Coronavirus has led to record crowds on Colorado’s public lands and plenty of “knucklehead” situations |

Coronavirus has led to record crowds on Colorado’s public lands and plenty of “knucklehead” situations

Don't be that guy: Put out fires, know the rules, have backup plans and be prepared.

Jason Blevins, The Colorado Sun
A campfire illuminates Rebeca Wenzel, 40, left, of Mesa, Ariz., as she helps make a s'more for her niece Kayla Barreto, 21, of Huntley, Ill., while camping with their families and others at Yogi Bear's Jellystone Park Camp-Resort of Estes on June 29, 2019 near Estes Park. For seven years running, members of the Wenzel, Barreto and Munn families have gathered together at Jellystone resorts for an annual retreat. This year they rented four cabins for several days following a family member's wedding nearby.
Photo by Andy Colwell, special to the Colorado Sun

There is something called the “knucklehead factor” in the algorithm of public land management. 

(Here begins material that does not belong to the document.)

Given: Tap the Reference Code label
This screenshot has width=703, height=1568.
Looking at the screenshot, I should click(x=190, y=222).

While never spoken of publicly, federal land managers talk among themselves about the challenges of dealing not just with visitors who maybe are not aware of rules, but also with the ones who are irresponsible and dangerous. 

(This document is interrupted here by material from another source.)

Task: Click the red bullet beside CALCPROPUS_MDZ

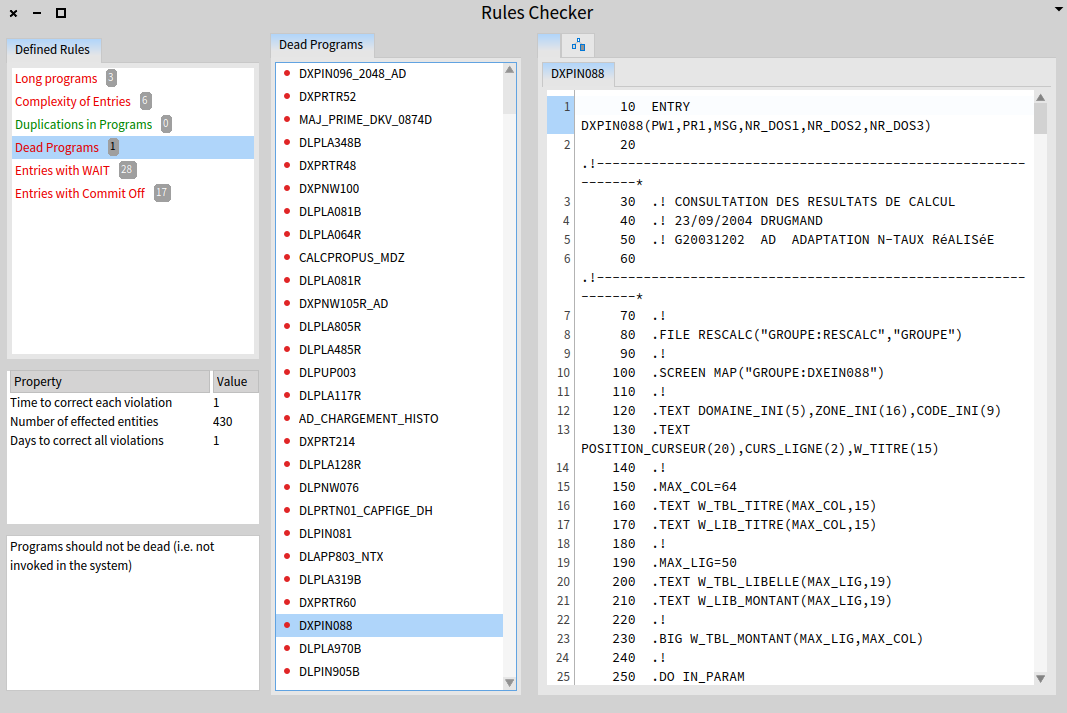Action: pos(287,258)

And lately, as record-setting numbers of Coloradans flood public lands, the “knucklehead factor” has grown exponentially. That means coals abandoned in fresh fire pits. Shooting in the dark. Pushing OHVs beyond trails. Walking on that log at Hanging Lake. Breaking down gates and just a general disregard for rules, signs and other humans.  

They are in the minority, those knuckleheads. But they are stressing public lands already feeling the pressure of masses urged to look to the “vast, great outdoors” as an escape from the monotony of quarantine and the stress of pandemic. 

“We are seeing normal use patterns multiplied, so we if had bad apples out there they are multiplied now,” says Aaron Mayville, the deputy forest supervisor for the Arapaho-Roosevelt National Forest.